Quant à Husseini, son cas montre que la venue de certains membres d'organisations terroristes ait pour but de se familiariser avec ce qui se passe dans des pays comme le Canada. En effet, selon le journaliste Stewart Bell, Husseini aurait affirmé au SCRS en 1994 que : « Hezbollah wants to collect information on Canada, on life in Canada, its roads and so on, in case there's a problem with Canada ». D'ailleurs, Husseini « was reportedly referring to videotapes of Canadian landmarks sent to Hezbollah ». Il fut déporté sur la base d'accusations relatives à une attaque à la bombe en 1993 en Arabie Saoudite.

 
     
 

2.2 Terroristes politiques

Le cas de Manickavasagam Suresh

Suresh, un membre présumé des TLET (Tigres libérateurs de l'Eelam tamoul), a réussi à demeurer au Canada en dépit de procédures qui visaient son expulsion après que sa demande d'immigration avait été refusée pour des raisons de sécurité.

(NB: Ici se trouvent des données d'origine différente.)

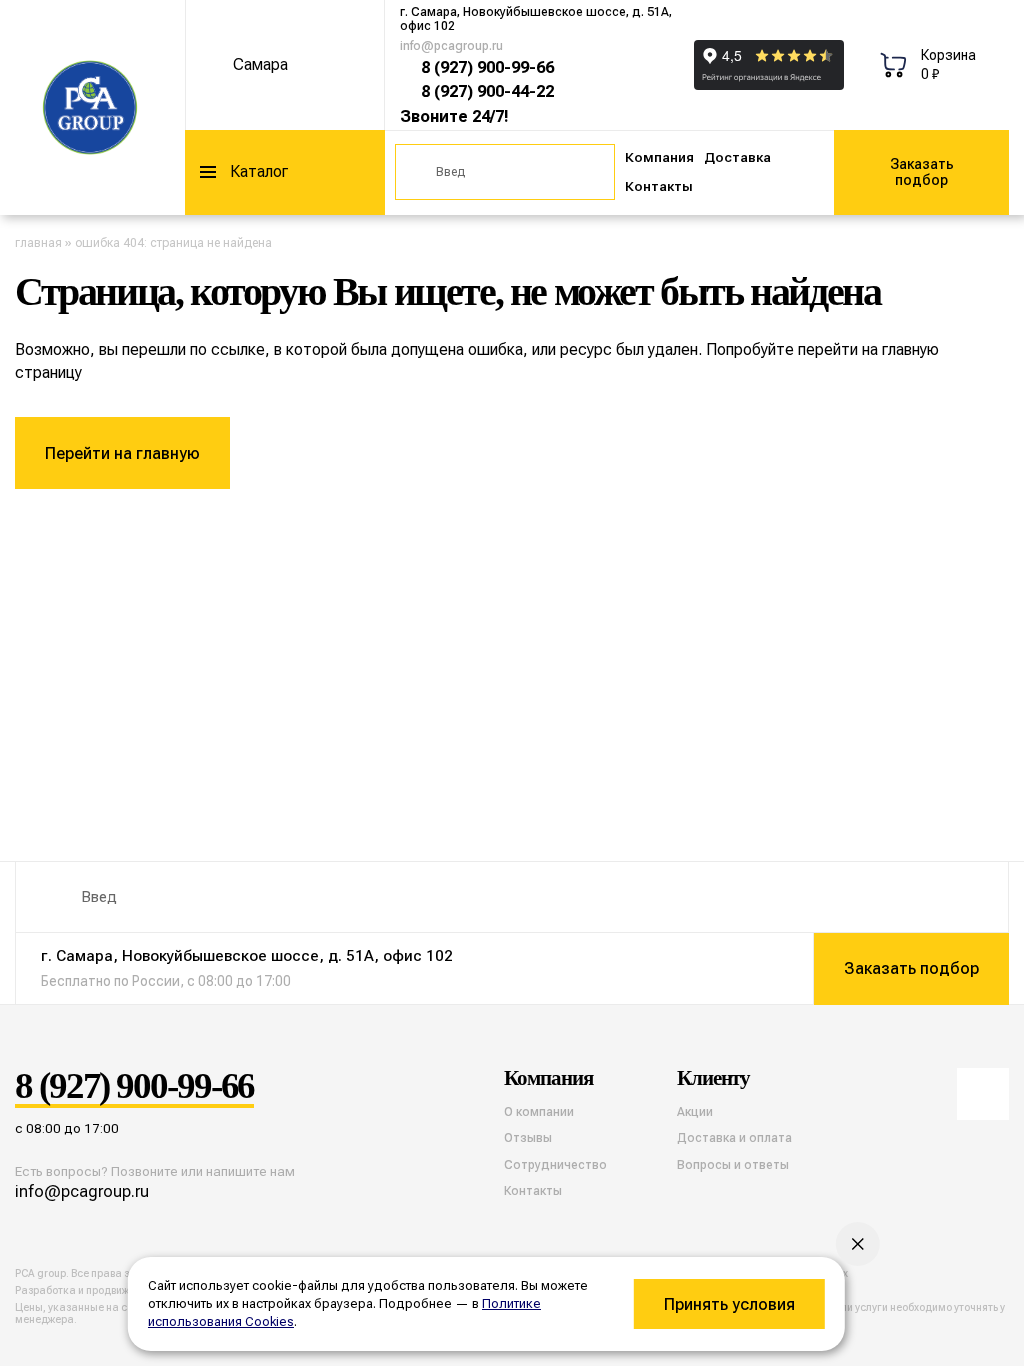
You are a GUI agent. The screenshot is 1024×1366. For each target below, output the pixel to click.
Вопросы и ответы (733, 1165)
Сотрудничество (555, 1165)
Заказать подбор (922, 172)
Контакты (659, 186)
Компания (659, 157)
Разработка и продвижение (84, 1290)
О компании (539, 1112)
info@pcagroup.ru (451, 46)
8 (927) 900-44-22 (487, 91)
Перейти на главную (122, 453)
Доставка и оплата (734, 1138)
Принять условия (729, 1304)
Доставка (737, 157)
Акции (695, 1112)
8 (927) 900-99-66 (487, 67)
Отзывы (528, 1138)
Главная (38, 243)
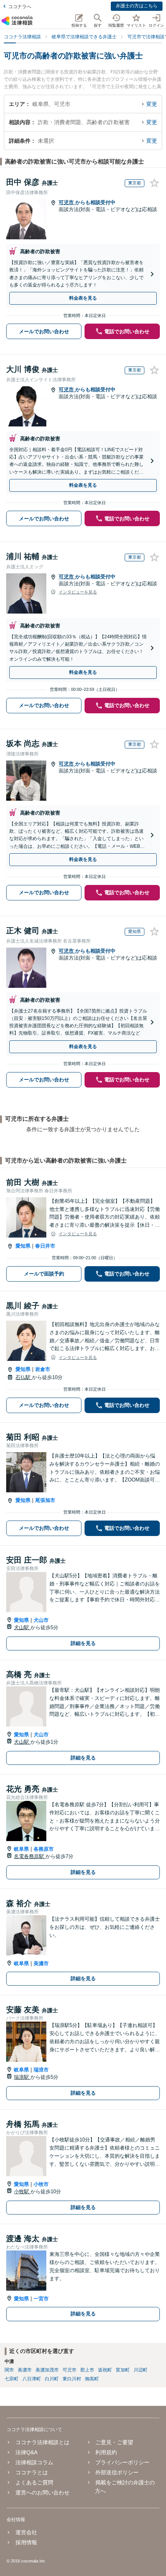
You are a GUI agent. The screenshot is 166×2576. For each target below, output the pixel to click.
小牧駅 (22, 2191)
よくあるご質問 (34, 2482)
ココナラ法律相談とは (42, 2442)
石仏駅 (23, 1377)
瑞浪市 (41, 2070)
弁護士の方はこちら (137, 6)
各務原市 (44, 1849)
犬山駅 (22, 1627)
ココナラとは (31, 2472)
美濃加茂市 (47, 2370)
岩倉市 (42, 1369)
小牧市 (41, 2184)
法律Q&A (26, 2452)
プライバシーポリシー (122, 2462)
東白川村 (72, 2379)
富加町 (123, 2370)
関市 (9, 2370)
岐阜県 (21, 1849)
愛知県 (22, 1246)
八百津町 (31, 2379)
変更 (151, 104)
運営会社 (26, 2532)
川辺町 (140, 2370)
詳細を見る (83, 1643)
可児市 (67, 202)
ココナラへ (19, 6)
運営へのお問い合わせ (42, 2492)
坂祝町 (105, 2370)
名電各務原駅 (30, 1856)
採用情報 (26, 2542)
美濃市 (41, 1963)
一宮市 (41, 2299)
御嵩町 (92, 2379)
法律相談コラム (34, 2462)
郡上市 (87, 2370)
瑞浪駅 (22, 2077)
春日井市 (45, 1246)
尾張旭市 (45, 1500)
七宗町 (12, 2379)
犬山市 (41, 1620)
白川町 (52, 2379)
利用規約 (106, 2452)
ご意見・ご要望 (114, 2442)
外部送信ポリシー (117, 2472)
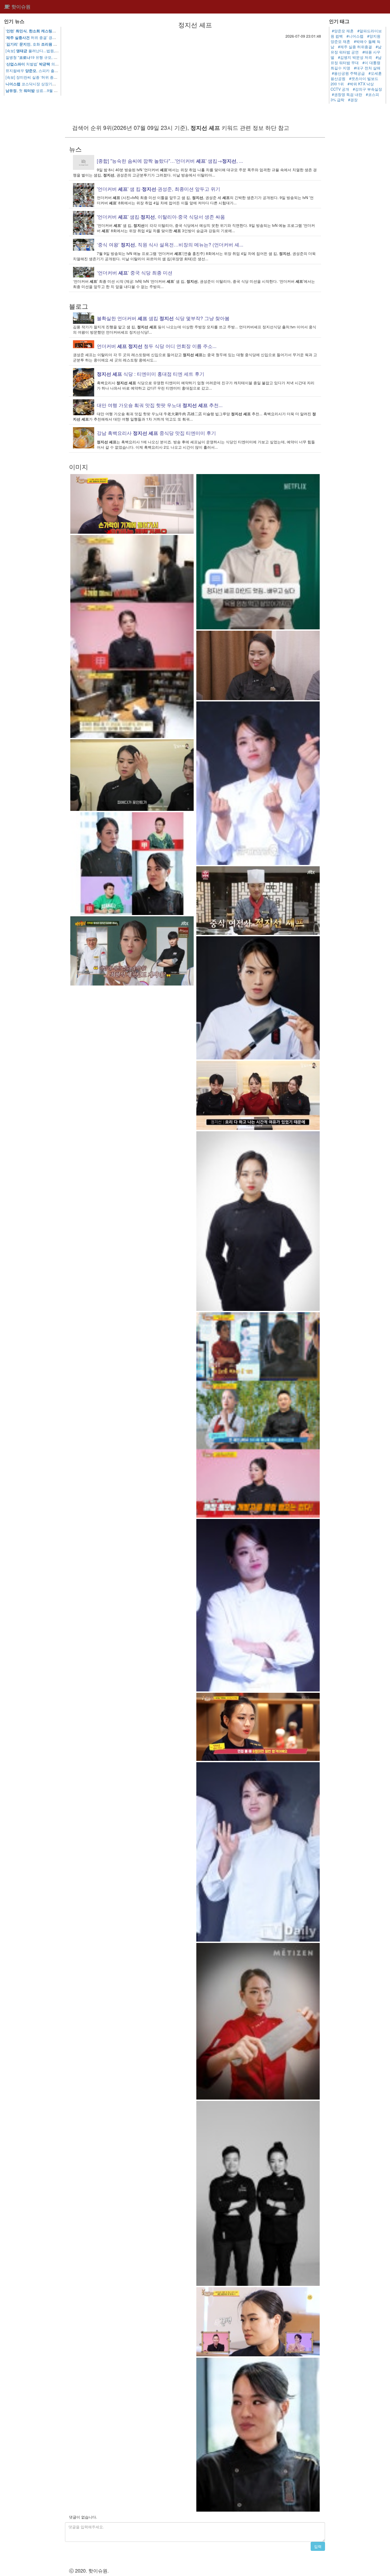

La communauté tamoule résidant au Canada a alors organisé des manifestations et a vivement protesté contre cette décision, alléguant d'une part que M. Suresh n'était accusé d'aucun crime et, d'autre part, qu'il risquait de se faire torturer s'il devait retourner au Sri Lanka. À la fois, les Tigres affirmaient qu'ils n'étaient pas un groupe terroriste mais une armée de libération agissant au nom du peuple tamil.

En fin de compte, les TLET ont été en mesure de mobiliser leurs ressortissants et d'engager des avocats spécialisés pour obtenir gain de cause. De plus, de nombreux groupes de pressions ont épousé la cause de M. Suresh, dont Amnistie Internationale, surtout à cause des risques de torture. Après une saga judiciaire, dans le cadre d'un appel logé à la Cour d'appel fédérale, les juges ont statué que M. Suresh ne serait pas déporté en raison du risque réel de torture qui existait pour ce dernier (Cour suprême du Canada).

 
     
 

2.3 Terroristes d'État

Le cas de Mansour Ahani et de Djafar Seyni

Mansour Ahani et de Djafar Seyni sont des agents iraniens envoyés au Canada. M. Ahani a été arrêté en Italie en 1992 pour avoir comploté l'assassinat d'un dissident iranien connu, tandis que Djafar Seyni a été arrêté en lien avec l'intimidation d'Iraniens vivant au Canada.